Several studies have suggested an infectious etiology for Alzheimer’s disease (AD). Previously, our laboratory identified Chlamydia pneumoniae (Cpn) from autopsied sporadic AD brains as well as developed a BALB/c mouse model that demonstrated infection‐induced amyloid plaques similar to those found in AD. An additional pathogen, herpes simplex virus type 1 (HSV1), has been implicated in AD, possibly by triggering processing of the beta amyloid precursor protein (βAPP), thereby contributing to amyloid plaque formation.
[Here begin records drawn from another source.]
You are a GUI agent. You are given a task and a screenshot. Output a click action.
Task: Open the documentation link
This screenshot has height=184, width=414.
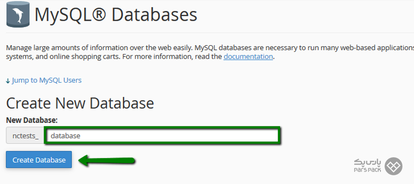point(248,57)
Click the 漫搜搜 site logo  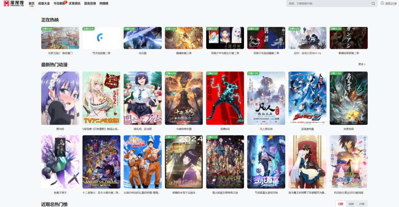click(x=14, y=4)
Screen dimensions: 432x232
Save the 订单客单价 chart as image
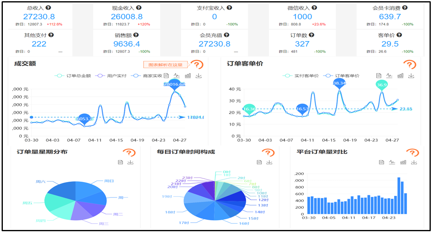tap(411, 76)
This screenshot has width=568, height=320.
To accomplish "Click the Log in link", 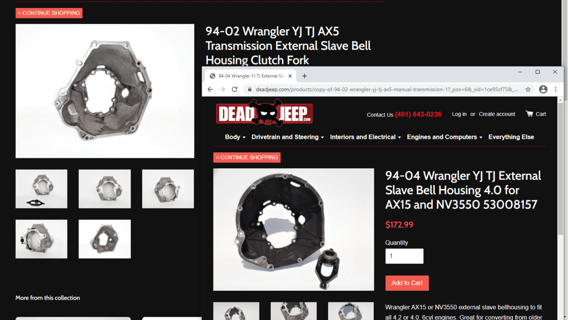I will pos(459,114).
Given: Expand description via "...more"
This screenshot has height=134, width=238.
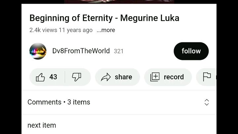Looking at the screenshot, I should 106,30.
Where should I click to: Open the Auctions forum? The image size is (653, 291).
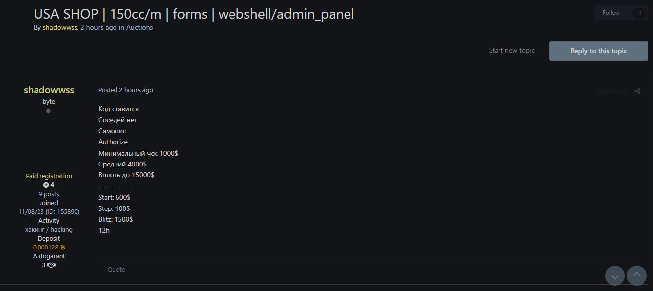tap(140, 27)
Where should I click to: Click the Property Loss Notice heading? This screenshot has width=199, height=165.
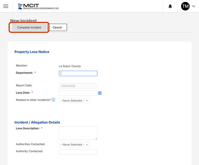(x=32, y=52)
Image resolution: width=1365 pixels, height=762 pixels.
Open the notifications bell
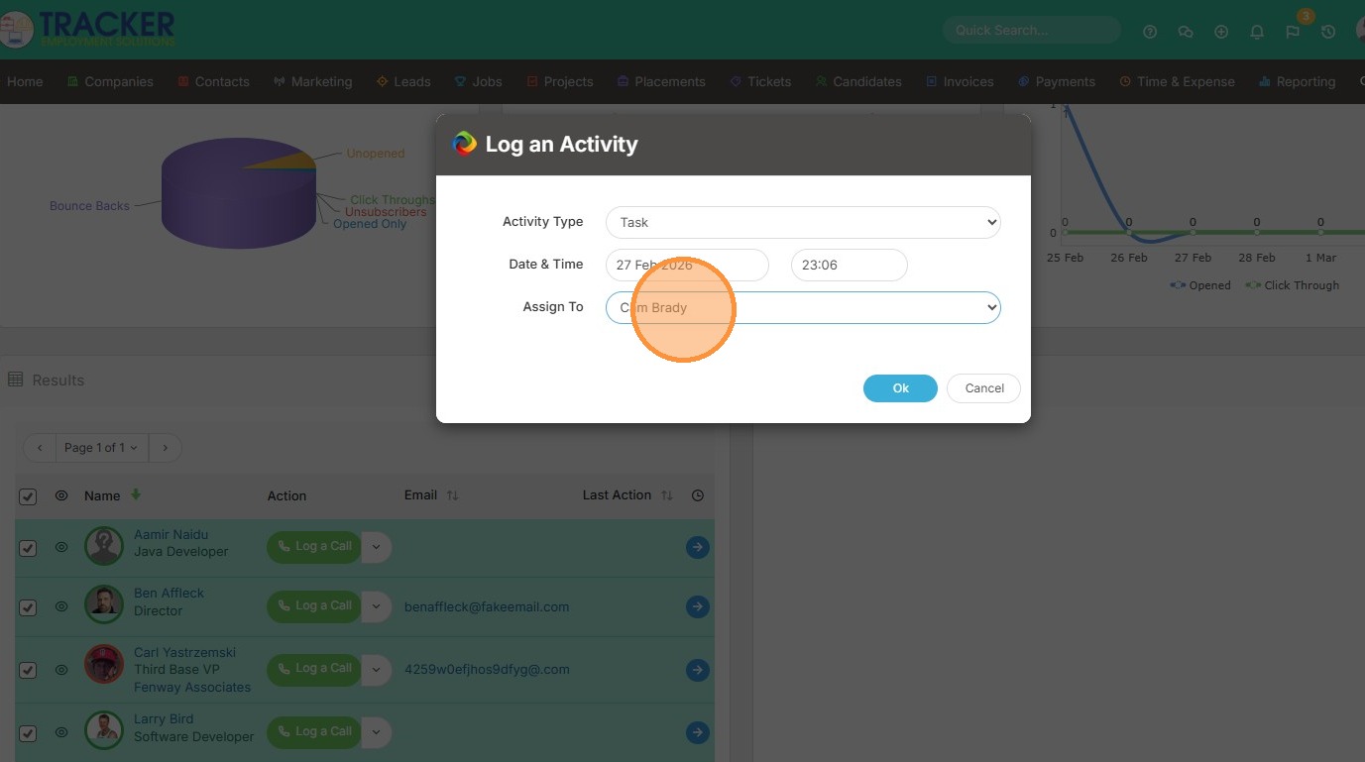[1257, 32]
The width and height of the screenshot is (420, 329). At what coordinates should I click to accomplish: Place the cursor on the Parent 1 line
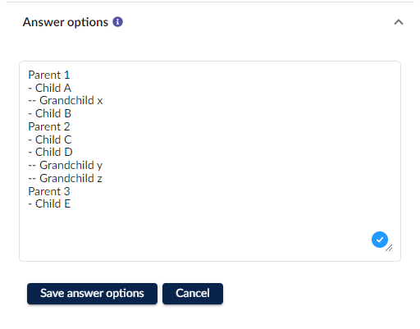[49, 75]
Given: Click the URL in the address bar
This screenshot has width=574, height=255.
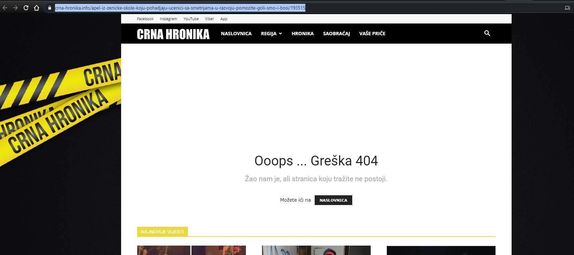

Our current study examines infection of the SK‐N‐MC human neuronal cells with Cpn and HSV1 with regards to amyloid processing. Immunocytochemistry was used to analyze the outcome of infection by these two pathogens. Following a 72 hr Cpn infection of the cells, an increase in cytoplasmic labeling of Aβ 1‐42 was observed relative to uninfected cells; an apparent increase in nuclear labeling of Aβ 1‐42 was observed following HSV1 infection. In contrast, co‐infections with Cpn and HSV1 resulted in decreased levels of Aβ 1‐42 labeling when compared to infection with a single pathogen. These data suggest that infection of neuronal cells by individual pathogens may modify processing of βAPP resulting in Aβ 1‐42 immunolabeling. However, co‐infection resulted in reduced labeling, thereby suggesting that one pathogen can interfere with another in inducing Aβ 1‐42 immunoreactivity.